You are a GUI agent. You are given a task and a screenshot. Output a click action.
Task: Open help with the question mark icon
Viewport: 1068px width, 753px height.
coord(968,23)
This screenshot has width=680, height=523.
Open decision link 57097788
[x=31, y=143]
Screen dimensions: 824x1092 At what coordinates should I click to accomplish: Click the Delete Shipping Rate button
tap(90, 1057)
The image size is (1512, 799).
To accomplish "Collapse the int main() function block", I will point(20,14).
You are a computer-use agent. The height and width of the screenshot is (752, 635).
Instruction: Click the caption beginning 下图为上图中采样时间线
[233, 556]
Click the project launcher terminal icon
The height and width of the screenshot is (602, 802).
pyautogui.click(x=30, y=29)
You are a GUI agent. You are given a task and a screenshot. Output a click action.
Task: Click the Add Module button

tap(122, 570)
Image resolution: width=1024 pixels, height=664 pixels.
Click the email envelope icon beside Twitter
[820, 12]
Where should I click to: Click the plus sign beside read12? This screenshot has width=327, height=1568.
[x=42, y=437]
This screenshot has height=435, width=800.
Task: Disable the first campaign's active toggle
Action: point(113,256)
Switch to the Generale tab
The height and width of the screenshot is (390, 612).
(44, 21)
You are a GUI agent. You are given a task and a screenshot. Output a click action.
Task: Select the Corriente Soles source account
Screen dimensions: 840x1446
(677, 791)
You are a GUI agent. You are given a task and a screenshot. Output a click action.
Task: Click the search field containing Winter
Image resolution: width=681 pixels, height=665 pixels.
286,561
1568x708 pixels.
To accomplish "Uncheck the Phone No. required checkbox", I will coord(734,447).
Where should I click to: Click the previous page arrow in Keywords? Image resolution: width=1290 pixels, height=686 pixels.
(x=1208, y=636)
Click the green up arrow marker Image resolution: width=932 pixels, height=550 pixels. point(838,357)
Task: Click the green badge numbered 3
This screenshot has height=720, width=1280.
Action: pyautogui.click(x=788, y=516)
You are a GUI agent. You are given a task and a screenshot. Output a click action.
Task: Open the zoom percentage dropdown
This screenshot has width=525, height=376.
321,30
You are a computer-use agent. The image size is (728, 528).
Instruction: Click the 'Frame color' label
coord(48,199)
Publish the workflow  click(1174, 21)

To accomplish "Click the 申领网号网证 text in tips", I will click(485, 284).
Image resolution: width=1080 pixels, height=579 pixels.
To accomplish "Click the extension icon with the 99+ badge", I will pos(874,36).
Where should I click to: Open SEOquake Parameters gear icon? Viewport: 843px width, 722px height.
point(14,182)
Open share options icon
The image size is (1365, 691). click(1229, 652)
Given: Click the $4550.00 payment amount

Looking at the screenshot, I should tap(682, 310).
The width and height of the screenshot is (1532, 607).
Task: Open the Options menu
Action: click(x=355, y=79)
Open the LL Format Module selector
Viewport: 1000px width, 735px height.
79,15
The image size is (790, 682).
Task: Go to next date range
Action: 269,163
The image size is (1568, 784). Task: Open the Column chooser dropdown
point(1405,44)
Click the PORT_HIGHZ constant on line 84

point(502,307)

━━━━━━━━━━━━━━━━━━━━

_Problem statement_.
Return nothing but the lines from the first line of the listing through the line with "This screenshot has width=680, height=523.", please, keeping every one of them unchanged.

_Solution to this exercise_.
You are a GUI agent. You are given a task and a screenshot. Output a click action.
Task: Open help with the question mark icon
Viewport: 1068px width, 753px height.
coord(968,23)
This screenshot has width=680, height=523.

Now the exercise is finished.